Content starts
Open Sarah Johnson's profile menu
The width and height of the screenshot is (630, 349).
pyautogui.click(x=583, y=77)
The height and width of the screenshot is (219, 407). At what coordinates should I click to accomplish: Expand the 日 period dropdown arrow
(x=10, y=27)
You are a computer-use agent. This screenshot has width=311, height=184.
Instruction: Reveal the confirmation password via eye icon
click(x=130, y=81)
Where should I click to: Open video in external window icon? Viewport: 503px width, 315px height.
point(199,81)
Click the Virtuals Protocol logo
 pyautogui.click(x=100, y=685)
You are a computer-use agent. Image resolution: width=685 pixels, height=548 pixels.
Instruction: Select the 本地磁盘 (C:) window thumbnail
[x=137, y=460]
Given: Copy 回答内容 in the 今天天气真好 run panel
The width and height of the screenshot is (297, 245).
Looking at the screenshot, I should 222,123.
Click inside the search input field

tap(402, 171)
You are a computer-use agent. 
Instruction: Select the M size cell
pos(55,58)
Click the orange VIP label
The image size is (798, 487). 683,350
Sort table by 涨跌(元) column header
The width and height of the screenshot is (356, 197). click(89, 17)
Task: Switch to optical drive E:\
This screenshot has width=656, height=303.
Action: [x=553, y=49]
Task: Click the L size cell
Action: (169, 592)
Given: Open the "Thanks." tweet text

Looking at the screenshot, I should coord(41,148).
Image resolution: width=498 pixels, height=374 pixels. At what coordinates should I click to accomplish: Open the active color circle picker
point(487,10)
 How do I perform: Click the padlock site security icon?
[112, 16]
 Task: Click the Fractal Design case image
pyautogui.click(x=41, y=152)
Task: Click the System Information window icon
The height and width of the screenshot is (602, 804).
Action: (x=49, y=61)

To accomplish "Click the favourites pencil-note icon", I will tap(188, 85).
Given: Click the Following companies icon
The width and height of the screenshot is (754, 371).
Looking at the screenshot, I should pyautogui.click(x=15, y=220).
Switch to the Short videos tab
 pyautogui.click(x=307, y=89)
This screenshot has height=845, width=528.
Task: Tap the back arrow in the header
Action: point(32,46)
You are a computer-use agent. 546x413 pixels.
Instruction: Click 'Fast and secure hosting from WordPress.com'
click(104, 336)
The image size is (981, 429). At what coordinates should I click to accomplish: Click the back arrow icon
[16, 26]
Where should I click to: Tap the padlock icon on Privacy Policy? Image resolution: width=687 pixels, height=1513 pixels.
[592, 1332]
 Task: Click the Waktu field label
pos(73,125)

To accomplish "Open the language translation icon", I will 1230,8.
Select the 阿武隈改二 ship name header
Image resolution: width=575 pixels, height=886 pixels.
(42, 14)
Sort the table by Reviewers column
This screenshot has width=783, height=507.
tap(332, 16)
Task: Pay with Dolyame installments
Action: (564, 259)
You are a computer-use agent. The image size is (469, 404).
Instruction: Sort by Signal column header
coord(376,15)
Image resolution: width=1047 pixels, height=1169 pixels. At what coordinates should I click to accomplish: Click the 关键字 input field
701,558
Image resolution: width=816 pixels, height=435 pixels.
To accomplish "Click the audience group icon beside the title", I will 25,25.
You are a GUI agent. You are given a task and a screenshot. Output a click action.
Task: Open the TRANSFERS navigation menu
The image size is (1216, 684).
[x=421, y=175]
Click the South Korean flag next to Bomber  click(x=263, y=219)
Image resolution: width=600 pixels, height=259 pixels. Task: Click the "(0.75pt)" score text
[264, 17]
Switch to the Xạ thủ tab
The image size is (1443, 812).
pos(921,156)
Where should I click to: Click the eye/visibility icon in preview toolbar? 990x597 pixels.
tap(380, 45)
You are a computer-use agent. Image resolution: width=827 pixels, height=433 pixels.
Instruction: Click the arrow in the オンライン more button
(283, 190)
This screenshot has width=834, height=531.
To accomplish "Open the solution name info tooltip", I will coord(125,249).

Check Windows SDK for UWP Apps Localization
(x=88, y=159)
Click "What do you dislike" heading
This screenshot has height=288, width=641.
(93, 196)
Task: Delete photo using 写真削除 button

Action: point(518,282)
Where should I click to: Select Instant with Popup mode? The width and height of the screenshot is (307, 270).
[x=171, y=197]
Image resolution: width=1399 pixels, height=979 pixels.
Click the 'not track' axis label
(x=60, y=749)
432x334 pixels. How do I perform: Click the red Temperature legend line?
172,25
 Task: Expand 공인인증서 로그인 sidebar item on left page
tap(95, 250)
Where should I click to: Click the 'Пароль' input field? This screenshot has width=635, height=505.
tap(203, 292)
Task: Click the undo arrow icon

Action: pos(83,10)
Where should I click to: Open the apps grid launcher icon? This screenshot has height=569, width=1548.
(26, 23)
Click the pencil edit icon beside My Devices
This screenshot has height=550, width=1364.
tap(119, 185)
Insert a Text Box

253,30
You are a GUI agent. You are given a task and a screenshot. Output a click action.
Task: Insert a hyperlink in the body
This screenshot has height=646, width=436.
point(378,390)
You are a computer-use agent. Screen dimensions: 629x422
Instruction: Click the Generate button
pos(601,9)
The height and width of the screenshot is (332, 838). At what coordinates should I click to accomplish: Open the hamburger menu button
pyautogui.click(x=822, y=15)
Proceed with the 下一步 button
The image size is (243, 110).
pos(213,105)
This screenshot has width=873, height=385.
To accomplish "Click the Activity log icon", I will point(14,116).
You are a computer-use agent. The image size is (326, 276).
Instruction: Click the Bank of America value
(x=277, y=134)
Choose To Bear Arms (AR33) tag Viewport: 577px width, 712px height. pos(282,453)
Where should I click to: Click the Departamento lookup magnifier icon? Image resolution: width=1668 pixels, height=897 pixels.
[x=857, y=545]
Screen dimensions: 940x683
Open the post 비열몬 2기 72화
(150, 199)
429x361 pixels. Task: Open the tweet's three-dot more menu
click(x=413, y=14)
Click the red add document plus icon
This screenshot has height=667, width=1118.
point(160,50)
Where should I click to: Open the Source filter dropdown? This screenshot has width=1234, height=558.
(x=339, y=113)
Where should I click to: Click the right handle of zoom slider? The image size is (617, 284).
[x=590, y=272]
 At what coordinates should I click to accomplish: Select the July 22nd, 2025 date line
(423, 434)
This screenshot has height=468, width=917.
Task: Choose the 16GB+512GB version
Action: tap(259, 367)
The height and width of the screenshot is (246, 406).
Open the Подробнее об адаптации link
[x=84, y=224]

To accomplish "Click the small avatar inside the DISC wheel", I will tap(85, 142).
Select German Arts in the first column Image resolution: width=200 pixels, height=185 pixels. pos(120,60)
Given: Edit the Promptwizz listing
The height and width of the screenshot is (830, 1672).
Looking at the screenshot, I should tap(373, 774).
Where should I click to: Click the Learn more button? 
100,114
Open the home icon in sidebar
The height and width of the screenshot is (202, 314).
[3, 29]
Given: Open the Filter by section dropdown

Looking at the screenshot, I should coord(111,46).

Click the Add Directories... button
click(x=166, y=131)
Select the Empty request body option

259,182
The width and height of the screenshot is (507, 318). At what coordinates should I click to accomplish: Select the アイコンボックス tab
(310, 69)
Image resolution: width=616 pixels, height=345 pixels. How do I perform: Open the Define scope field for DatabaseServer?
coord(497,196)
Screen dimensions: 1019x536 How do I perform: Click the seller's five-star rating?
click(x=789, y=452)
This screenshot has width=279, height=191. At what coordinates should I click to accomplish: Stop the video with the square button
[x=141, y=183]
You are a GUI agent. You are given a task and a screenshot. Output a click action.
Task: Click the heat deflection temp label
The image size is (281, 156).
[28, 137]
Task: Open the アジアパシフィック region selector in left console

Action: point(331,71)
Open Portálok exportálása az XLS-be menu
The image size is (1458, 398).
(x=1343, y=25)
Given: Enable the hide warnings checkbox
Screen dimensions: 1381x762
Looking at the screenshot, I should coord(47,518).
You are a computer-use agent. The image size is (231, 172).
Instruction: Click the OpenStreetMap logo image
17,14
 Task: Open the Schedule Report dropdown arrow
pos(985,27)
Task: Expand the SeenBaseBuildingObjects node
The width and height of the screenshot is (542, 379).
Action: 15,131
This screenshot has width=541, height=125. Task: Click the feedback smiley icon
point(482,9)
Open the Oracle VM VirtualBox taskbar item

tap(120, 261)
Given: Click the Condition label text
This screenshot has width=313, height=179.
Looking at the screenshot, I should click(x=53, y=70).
Content ends
(What is needed) What is the number of lines in the records above that include the word "will"? Reply with that number and nothing more.

(Solution below) 6